=== TEXT SEGMENT ===
- - -

Leonardo da Vinci Definitely Did Not Sculpt The Flora Bust

Published April 19th, 2021 - 12:22 GMT
Leonardo da Vinci did NOT sculpt the Flora bust
Leonardo da Vinci did NOT sculpt the Flora bust (Twitter)
Highlights
'While it is somewhat disappointing to learn that the bust cannot be attributed to Leonardo, this information does provide useful insight into history,' the team added.

A wax bust controversially attributed to Leonardo da Vinci was not sculpted until 300 years after the death of the Renaissance master, radiocarbon dating has proven.

The sculpture — of Flora, the Roman goddess of flowers and spring — is held in the collections of the Bode (formerly Kaiser Friedrich) Museum in central Berlin.

It was acquired for the museum from a London gallery for the sum of a few pounds in 1909 by Wilhelm von Bode, who proudly declaimed it to be a lost da Vinci.

Berlin Museum authorities were said to have been delighted to have 'snatched a great art treasure from under the very noses' of the British art community.

The next year, however, it was alleged that Flora was really the work of British artist Richard Cockle Lucas, who was said to have sculpted the bust based on a painting.

Mr Lucas' son, Albert, described how he and his father made the bust and stuffed its hollow interior with objects, including a letter dated to the 1840s.

- - -

=== INFORMATION PROVIDED ===

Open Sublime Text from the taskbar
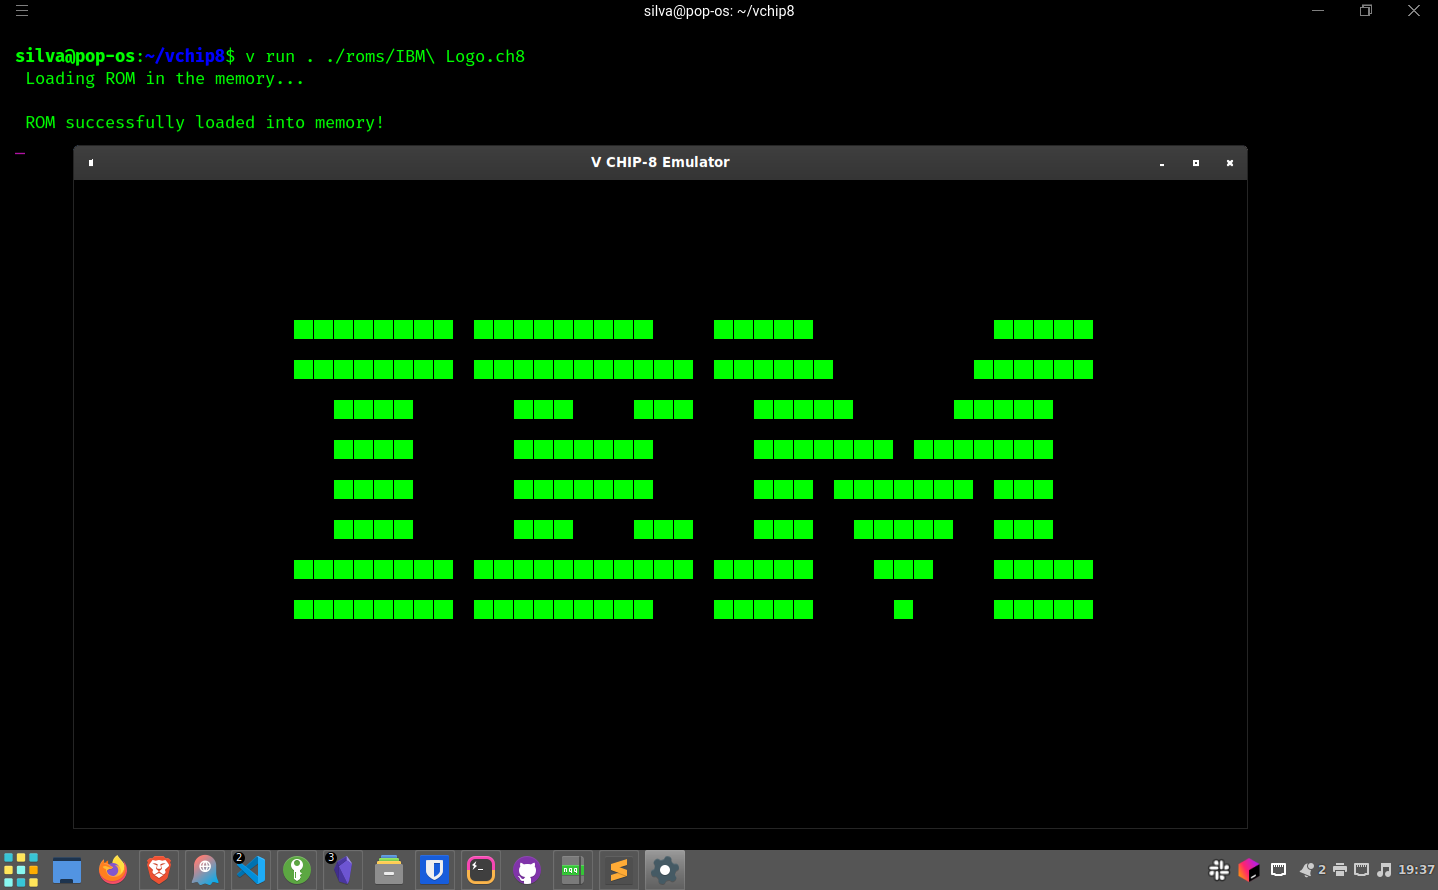coord(618,870)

- - -

=== REQUIRED TASKS ===
1. Reproduce the passage of the Flora bust article that opens with the words "Leonardo da Vinci Definitely" and closes with "dating has proven.".
2. Name every historical person mentioned in the Flora bust article, leaving out the goddess Flora.

=== FINAL ANSWERS ===
1.
Leonardo da Vinci Definitely Did Not Sculpt The Flora Bust

Published April 19th, 2021 - 12:22 GMT
Leonardo da Vinci did NOT sculpt the Flora bust
Leonardo da Vinci did NOT sculpt the Flora bust (Twitter)
Highlights
'While it is somewhat disappointing to learn that the bust cannot be attributed to Leonardo, this information does provide useful insight into history,' the team added.

A wax bust controversially attributed to Leonardo da Vinci was not sculpted until 300 years after the death of the Renaissance master, radiocarbon dating has proven.

2.
- Leonardo da Vinci
- Wilhelm von Bode
- Richard Cockle Lucas
- Albert, son of Richard Cockle Lucas